◆ **Data**
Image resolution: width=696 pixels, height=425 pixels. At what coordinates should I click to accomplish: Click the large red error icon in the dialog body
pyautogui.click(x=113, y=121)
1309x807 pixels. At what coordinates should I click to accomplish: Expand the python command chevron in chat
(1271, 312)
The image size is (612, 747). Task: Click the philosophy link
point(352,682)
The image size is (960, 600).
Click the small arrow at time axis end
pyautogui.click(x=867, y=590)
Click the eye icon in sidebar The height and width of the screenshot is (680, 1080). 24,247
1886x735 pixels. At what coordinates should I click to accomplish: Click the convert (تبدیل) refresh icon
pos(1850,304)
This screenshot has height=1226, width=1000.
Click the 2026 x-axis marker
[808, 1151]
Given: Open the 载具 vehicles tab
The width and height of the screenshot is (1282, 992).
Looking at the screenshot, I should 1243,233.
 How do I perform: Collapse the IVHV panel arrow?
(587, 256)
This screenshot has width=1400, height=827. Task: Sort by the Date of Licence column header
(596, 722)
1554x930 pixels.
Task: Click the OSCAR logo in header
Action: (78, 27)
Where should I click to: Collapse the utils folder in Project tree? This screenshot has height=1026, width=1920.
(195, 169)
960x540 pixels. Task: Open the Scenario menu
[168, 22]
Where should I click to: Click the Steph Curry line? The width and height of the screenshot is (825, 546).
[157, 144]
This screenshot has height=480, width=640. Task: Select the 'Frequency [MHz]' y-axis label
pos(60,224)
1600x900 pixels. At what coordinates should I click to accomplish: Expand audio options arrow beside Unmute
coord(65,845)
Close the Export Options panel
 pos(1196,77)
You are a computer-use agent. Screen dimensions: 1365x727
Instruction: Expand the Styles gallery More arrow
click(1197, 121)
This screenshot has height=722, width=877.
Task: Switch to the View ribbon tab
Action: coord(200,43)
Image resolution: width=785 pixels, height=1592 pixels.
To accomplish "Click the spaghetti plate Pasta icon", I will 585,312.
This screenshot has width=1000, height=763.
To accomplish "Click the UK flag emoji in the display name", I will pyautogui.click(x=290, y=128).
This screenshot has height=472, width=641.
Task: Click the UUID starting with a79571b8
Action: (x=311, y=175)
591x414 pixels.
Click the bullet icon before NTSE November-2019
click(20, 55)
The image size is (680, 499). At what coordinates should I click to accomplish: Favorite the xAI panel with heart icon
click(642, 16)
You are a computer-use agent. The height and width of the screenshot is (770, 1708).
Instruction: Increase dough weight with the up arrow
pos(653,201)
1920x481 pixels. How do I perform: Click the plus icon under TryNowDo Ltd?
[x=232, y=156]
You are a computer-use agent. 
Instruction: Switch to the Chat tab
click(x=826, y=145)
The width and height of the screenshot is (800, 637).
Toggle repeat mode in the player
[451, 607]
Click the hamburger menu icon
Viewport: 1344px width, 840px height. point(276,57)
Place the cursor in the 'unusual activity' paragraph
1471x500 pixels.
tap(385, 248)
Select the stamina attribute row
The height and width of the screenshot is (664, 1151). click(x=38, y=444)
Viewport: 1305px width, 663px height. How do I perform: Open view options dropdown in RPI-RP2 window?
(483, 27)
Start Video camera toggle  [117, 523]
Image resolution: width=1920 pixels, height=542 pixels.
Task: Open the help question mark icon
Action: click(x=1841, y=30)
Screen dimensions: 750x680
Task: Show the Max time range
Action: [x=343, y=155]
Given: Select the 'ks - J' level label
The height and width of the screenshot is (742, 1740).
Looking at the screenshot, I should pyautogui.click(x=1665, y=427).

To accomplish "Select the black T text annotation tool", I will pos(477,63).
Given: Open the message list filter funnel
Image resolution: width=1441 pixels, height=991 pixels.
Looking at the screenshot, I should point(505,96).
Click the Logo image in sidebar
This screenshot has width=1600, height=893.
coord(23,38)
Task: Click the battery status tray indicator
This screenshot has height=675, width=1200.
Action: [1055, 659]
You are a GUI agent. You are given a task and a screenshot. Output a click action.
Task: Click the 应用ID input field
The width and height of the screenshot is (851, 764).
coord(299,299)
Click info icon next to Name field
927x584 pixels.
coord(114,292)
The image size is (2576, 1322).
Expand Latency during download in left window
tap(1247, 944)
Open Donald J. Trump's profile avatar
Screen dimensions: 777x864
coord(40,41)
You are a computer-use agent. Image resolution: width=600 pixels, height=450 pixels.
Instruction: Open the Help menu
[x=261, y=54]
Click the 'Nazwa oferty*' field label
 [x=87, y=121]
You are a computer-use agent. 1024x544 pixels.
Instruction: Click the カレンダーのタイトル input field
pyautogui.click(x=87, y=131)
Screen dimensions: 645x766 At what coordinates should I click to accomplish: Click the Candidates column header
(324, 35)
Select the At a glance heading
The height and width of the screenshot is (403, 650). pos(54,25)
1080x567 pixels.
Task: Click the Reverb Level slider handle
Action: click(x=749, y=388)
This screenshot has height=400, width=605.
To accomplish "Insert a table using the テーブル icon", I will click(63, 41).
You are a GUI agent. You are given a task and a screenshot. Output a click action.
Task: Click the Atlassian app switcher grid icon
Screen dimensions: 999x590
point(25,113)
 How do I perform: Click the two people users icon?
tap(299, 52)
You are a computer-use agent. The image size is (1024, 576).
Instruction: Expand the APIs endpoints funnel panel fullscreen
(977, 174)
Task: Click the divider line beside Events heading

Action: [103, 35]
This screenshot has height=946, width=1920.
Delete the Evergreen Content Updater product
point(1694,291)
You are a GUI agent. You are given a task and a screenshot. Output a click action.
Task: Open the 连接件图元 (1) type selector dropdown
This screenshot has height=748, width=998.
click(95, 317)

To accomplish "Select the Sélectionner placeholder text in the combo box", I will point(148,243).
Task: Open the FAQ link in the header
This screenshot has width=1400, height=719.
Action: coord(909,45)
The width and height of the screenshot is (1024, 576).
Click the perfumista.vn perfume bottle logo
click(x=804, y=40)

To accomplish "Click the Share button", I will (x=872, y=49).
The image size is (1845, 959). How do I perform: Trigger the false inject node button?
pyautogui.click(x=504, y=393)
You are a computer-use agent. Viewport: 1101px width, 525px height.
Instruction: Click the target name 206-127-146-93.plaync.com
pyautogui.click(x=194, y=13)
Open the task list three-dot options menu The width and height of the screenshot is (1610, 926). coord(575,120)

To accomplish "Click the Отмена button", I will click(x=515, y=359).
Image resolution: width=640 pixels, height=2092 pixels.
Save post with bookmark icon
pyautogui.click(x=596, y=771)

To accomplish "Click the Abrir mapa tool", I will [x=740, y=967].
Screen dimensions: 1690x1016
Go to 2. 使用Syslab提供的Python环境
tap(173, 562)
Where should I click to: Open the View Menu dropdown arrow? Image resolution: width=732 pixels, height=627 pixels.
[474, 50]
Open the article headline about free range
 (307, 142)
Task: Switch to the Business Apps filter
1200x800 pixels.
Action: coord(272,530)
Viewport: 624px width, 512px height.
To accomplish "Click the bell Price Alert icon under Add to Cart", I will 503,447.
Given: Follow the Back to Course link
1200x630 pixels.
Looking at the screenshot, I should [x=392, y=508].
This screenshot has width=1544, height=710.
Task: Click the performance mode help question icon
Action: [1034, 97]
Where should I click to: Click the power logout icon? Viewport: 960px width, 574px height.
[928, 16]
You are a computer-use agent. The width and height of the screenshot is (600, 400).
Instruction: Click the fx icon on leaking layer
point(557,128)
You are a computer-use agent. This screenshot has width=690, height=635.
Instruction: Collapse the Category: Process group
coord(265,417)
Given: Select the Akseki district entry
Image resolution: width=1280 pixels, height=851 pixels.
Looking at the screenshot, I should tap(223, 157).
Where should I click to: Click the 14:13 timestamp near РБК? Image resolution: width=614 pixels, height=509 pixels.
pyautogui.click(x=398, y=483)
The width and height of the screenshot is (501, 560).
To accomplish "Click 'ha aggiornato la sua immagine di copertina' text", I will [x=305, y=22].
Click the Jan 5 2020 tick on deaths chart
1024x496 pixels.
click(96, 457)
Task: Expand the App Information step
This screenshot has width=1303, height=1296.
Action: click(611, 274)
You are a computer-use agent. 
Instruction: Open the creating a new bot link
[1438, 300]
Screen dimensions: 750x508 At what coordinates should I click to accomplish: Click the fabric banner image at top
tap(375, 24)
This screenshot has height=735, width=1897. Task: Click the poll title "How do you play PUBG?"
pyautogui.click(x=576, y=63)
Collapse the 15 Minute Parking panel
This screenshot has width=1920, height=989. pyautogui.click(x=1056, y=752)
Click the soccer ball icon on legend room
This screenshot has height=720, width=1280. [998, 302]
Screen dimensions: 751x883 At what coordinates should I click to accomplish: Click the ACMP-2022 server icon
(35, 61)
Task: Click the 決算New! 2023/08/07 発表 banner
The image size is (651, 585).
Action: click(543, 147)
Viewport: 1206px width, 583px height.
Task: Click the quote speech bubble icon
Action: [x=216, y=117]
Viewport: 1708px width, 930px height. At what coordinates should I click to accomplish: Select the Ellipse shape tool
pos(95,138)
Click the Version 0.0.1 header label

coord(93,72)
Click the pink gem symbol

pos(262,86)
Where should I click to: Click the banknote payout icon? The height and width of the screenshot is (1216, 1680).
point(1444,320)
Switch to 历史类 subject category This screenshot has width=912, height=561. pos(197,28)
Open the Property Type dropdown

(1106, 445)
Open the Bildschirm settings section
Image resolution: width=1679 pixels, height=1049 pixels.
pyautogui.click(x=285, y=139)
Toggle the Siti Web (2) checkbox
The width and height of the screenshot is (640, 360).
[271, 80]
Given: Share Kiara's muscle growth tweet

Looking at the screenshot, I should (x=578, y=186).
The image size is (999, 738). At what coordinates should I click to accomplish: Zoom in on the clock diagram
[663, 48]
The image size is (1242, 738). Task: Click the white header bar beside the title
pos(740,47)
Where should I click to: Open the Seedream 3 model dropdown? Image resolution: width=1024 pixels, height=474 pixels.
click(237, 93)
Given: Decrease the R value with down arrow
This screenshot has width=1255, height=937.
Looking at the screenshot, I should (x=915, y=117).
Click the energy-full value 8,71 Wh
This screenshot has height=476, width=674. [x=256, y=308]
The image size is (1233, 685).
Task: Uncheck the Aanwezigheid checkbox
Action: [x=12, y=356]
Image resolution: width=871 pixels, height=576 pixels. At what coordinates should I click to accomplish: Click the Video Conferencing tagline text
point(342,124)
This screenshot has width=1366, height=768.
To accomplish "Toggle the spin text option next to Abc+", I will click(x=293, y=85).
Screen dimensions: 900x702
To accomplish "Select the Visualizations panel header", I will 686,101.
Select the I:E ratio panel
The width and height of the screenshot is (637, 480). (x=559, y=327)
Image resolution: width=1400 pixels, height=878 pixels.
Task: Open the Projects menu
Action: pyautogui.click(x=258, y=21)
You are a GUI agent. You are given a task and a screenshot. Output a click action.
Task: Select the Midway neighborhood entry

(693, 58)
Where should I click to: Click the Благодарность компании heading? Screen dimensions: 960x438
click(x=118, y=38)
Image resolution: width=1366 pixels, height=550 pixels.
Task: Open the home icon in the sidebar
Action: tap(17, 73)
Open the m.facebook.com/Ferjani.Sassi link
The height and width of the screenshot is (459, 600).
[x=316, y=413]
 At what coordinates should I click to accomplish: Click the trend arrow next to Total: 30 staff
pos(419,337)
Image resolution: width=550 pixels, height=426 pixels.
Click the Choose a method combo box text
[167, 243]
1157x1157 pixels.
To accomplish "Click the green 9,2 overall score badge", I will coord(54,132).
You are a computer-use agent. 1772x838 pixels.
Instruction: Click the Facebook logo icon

◆ **Exercise goal**
From the data above, copy each line that holds "list".

◆ **Solution to the exercise**
Given: Open the message list filter funnel
Open the task list three-dot options menu The width and height of the screenshot is (1610, 926). coord(575,120)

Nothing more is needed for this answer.